*** Material for this task Section Begins ***

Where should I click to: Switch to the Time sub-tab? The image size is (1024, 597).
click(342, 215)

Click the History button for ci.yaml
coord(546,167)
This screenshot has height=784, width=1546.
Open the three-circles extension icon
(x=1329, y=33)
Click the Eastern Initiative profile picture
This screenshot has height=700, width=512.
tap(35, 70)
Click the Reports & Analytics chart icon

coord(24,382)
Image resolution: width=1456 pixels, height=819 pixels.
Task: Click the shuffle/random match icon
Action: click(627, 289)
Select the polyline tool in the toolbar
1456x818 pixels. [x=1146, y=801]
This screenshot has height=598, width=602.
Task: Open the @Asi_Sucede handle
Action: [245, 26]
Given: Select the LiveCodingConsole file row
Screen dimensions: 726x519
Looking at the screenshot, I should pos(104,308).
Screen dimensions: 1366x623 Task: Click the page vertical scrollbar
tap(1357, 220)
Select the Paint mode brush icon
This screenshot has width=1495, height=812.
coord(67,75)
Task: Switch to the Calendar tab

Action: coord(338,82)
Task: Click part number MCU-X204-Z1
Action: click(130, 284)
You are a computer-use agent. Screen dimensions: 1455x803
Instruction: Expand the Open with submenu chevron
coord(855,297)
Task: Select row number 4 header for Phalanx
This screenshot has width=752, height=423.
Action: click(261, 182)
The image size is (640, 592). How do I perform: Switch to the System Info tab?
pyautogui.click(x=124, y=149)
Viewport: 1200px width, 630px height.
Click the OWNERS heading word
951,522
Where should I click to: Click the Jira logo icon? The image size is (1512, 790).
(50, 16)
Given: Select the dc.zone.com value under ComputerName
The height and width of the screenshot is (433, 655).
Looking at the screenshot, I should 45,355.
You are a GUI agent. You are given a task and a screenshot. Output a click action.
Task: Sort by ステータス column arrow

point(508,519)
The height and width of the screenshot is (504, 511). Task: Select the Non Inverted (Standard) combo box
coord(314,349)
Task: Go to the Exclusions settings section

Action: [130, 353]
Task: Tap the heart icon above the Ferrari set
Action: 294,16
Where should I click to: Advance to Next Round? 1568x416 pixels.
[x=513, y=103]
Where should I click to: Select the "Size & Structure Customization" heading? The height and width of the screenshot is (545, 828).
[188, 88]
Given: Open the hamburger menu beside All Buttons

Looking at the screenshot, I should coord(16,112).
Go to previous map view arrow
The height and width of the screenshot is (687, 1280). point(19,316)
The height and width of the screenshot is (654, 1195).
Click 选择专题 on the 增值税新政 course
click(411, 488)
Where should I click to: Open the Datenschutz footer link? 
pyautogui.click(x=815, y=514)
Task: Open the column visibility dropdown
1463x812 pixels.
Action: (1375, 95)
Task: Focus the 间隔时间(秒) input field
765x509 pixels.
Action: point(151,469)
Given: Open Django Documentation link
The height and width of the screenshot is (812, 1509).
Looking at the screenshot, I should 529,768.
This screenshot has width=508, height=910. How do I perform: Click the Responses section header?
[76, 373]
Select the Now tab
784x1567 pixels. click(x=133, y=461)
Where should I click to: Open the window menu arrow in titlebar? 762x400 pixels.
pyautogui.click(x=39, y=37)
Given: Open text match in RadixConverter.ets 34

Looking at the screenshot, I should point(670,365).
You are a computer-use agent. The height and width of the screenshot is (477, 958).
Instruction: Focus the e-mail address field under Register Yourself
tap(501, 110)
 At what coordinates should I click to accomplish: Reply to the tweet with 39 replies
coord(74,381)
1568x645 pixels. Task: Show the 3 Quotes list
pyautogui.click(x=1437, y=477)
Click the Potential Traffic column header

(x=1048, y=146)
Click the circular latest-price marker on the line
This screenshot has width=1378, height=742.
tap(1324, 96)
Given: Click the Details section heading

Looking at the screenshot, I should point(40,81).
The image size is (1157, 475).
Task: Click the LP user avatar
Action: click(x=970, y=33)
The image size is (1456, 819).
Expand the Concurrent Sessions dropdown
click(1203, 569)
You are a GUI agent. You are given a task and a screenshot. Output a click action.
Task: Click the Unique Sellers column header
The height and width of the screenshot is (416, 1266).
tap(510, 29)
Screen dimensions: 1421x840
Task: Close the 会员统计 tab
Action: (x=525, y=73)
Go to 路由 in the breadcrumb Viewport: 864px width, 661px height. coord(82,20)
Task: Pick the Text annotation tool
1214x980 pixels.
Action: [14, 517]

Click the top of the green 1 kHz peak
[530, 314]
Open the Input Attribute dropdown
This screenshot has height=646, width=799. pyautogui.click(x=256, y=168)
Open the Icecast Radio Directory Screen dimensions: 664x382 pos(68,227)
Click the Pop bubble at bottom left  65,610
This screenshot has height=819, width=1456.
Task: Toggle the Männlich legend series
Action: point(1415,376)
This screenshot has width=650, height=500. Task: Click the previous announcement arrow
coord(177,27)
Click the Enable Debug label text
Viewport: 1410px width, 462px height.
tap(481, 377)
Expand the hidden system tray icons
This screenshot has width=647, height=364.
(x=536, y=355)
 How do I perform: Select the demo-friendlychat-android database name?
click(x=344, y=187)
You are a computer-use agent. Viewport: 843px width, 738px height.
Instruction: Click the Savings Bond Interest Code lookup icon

*** Material for this task Section Ends ***

Exercise –
Only those lines running from the one containing "Go to 路由 in" through the last line of the data above are to be copied, exactly, with both ends included.

Exercise solution –
Go to 路由 in the breadcrumb Viewport: 864px width, 661px height. coord(82,20)
Task: Pick the Text annotation tool
1214x980 pixels.
Action: [14, 517]

Click the top of the green 1 kHz peak
[530, 314]
Open the Input Attribute dropdown
This screenshot has height=646, width=799. pyautogui.click(x=256, y=168)
Open the Icecast Radio Directory Screen dimensions: 664x382 pos(68,227)
Click the Pop bubble at bottom left  65,610
This screenshot has height=819, width=1456.
Task: Toggle the Männlich legend series
Action: point(1415,376)
This screenshot has width=650, height=500. Task: Click the previous announcement arrow
coord(177,27)
Click the Enable Debug label text
Viewport: 1410px width, 462px height.
tap(481, 377)
Expand the hidden system tray icons
This screenshot has width=647, height=364.
(x=536, y=355)
 How do I perform: Select the demo-friendlychat-android database name?
click(x=344, y=187)
You are a computer-use agent. Viewport: 843px width, 738px height.
Instruction: Click the Savings Bond Interest Code lookup icon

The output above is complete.